▸ **TASK TO CARRY OUT**
Copy each line from the listing below where the word "Given" shows up.

▸ **EXTRACTED ENTRIES**
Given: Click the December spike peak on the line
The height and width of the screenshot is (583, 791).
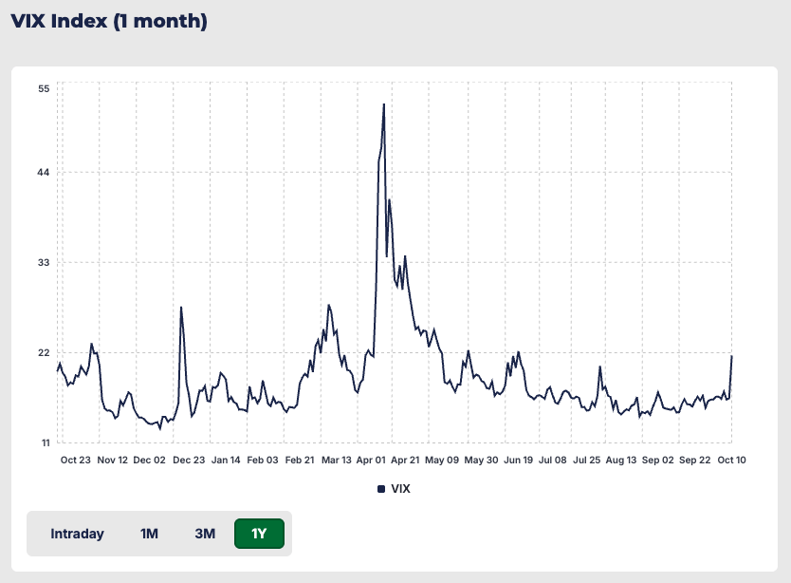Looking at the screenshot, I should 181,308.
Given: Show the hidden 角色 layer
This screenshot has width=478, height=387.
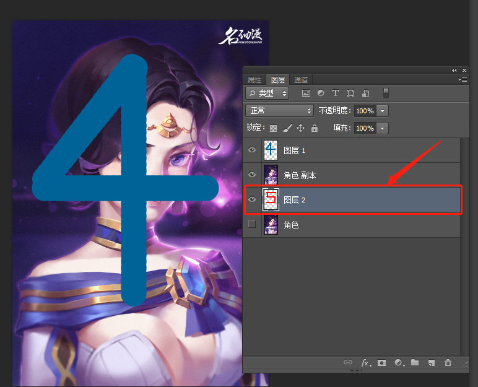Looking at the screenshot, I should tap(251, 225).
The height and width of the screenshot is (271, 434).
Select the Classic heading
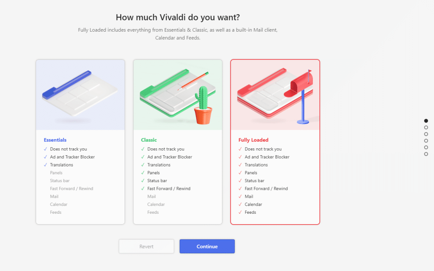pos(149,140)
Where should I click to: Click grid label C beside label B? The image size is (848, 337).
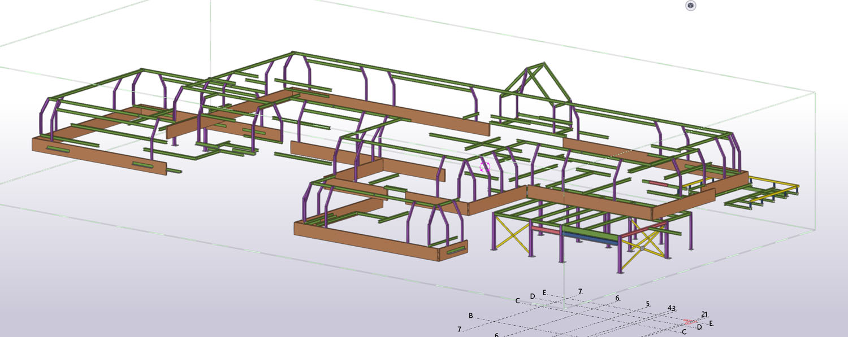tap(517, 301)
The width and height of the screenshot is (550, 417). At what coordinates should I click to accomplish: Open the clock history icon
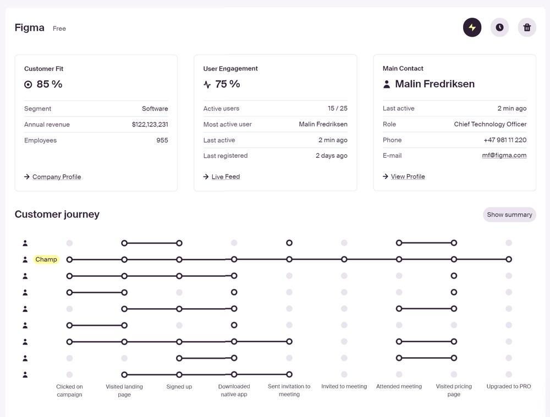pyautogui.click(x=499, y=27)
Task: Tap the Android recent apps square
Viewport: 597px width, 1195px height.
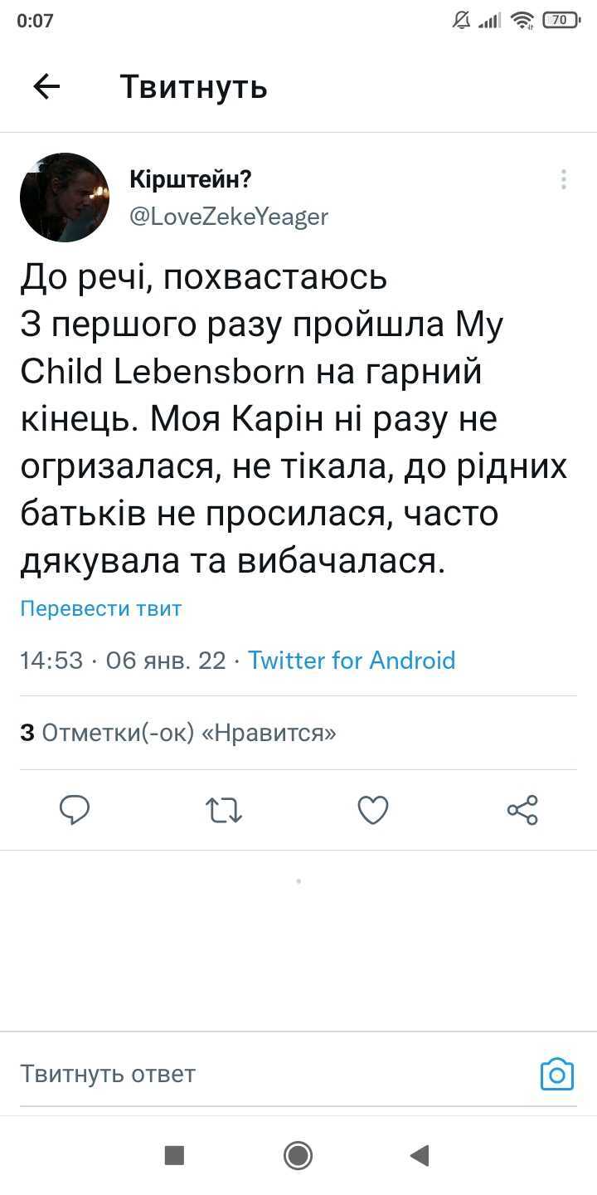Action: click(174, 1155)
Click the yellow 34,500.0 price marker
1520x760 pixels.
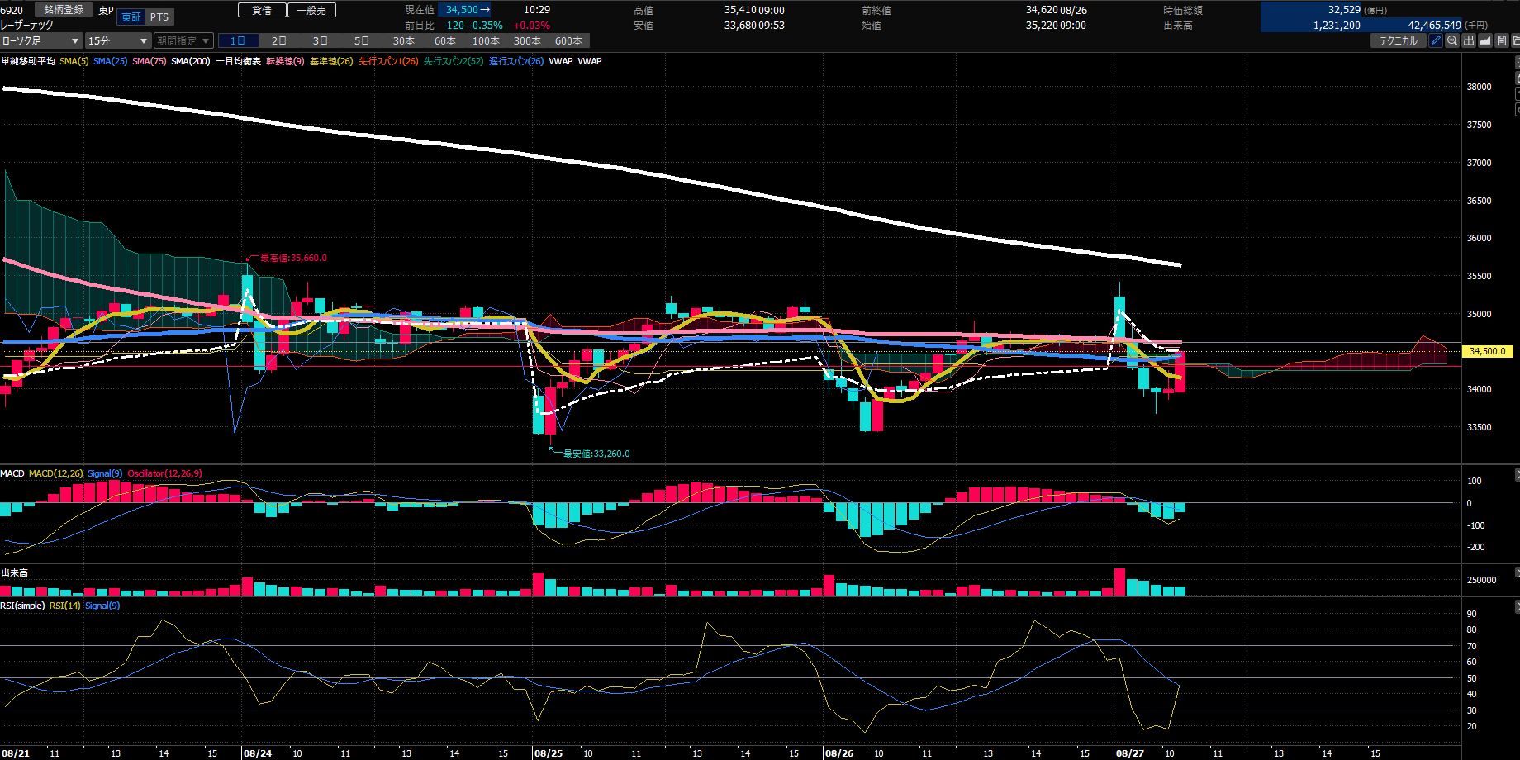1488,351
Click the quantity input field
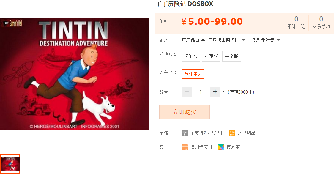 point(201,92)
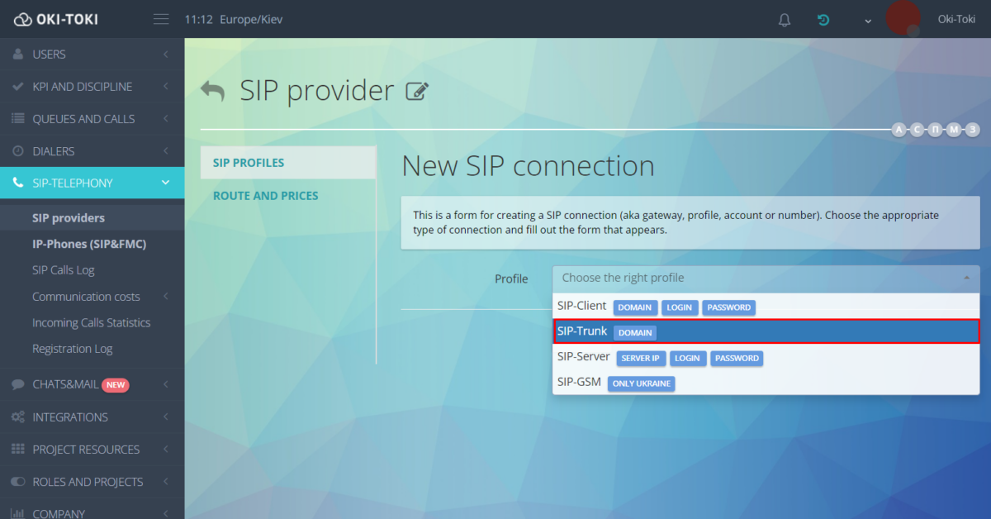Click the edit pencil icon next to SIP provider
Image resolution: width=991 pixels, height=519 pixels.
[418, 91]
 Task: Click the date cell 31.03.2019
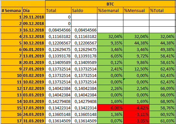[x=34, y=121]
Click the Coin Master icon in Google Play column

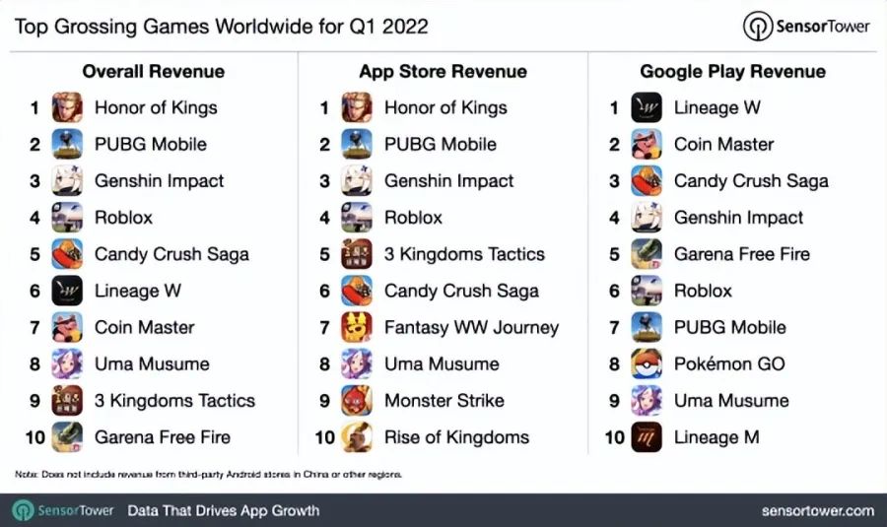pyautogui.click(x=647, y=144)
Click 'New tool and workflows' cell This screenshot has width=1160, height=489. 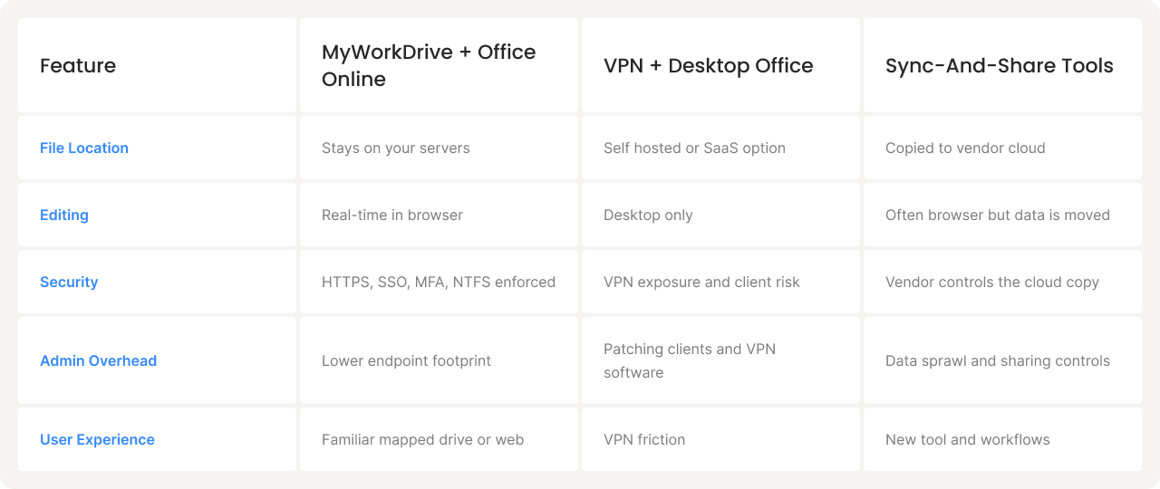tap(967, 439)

▸ **YOUR RESPONSE**
Given: Click the December spike peak on the line
Given: Show the hidden 角色 layer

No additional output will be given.